» STATED PROBLEM
Return every line in the listing below that contains the string "pyautogui". Case counts.

» TASK MATERIAL
***

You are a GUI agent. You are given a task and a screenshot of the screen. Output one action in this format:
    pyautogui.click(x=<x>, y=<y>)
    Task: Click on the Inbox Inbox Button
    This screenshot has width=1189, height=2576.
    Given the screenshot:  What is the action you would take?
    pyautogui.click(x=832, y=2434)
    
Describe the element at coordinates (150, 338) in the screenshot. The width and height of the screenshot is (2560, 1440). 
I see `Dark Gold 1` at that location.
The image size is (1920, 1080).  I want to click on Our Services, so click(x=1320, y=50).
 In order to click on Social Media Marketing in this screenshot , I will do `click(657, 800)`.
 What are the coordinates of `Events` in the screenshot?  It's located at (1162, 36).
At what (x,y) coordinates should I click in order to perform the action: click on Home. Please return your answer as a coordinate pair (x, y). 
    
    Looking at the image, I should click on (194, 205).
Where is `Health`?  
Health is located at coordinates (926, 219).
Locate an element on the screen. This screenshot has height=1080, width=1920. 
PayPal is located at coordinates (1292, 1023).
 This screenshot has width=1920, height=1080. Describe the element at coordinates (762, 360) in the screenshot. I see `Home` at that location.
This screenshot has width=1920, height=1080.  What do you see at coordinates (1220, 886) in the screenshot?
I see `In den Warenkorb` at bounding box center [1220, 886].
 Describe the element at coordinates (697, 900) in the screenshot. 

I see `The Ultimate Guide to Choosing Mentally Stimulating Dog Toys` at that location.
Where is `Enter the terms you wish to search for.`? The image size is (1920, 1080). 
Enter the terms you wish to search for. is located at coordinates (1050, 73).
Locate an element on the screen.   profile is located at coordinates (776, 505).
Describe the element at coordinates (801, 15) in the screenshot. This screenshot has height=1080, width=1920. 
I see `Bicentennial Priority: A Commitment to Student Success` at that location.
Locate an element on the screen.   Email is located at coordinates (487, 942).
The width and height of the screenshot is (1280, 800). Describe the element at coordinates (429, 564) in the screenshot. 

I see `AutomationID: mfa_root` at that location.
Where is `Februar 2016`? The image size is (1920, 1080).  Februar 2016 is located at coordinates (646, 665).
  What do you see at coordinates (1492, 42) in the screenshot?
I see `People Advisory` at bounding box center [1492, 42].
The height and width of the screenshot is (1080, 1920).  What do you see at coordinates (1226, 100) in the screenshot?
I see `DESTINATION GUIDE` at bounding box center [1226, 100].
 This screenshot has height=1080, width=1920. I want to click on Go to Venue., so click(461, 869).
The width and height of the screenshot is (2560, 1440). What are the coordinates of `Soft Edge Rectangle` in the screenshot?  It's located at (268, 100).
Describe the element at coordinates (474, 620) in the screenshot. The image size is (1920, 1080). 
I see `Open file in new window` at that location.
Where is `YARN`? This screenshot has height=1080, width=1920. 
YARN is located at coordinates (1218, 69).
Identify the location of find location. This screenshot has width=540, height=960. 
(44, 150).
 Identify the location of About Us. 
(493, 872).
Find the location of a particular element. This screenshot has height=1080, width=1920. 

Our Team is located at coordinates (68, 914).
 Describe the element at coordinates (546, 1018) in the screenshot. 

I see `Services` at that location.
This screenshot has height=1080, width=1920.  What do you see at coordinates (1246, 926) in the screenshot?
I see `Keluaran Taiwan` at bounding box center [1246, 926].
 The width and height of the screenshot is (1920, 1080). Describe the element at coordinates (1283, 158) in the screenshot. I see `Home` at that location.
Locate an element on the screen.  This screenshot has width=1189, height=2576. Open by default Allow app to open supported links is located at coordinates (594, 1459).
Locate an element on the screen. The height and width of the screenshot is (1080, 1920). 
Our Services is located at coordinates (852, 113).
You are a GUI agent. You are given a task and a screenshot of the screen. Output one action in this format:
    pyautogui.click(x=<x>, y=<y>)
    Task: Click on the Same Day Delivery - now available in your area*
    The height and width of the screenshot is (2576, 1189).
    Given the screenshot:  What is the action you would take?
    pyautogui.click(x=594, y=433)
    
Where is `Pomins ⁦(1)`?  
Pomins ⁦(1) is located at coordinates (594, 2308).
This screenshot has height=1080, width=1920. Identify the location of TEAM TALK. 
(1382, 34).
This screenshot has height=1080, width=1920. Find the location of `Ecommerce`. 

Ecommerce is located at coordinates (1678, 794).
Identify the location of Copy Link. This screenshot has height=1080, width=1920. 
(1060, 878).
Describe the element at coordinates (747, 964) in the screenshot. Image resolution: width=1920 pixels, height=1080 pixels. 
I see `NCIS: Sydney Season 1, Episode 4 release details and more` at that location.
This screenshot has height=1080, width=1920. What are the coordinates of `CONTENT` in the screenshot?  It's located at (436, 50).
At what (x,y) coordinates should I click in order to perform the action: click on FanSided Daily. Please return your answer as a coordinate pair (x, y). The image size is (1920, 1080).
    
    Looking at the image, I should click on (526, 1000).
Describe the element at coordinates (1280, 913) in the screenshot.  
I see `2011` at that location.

***

» RESULT
    pyautogui.click(x=<x>, y=<y>)
    pyautogui.click(x=832, y=2434)
    pyautogui.click(x=<x>, y=<y>)
    pyautogui.click(x=594, y=433)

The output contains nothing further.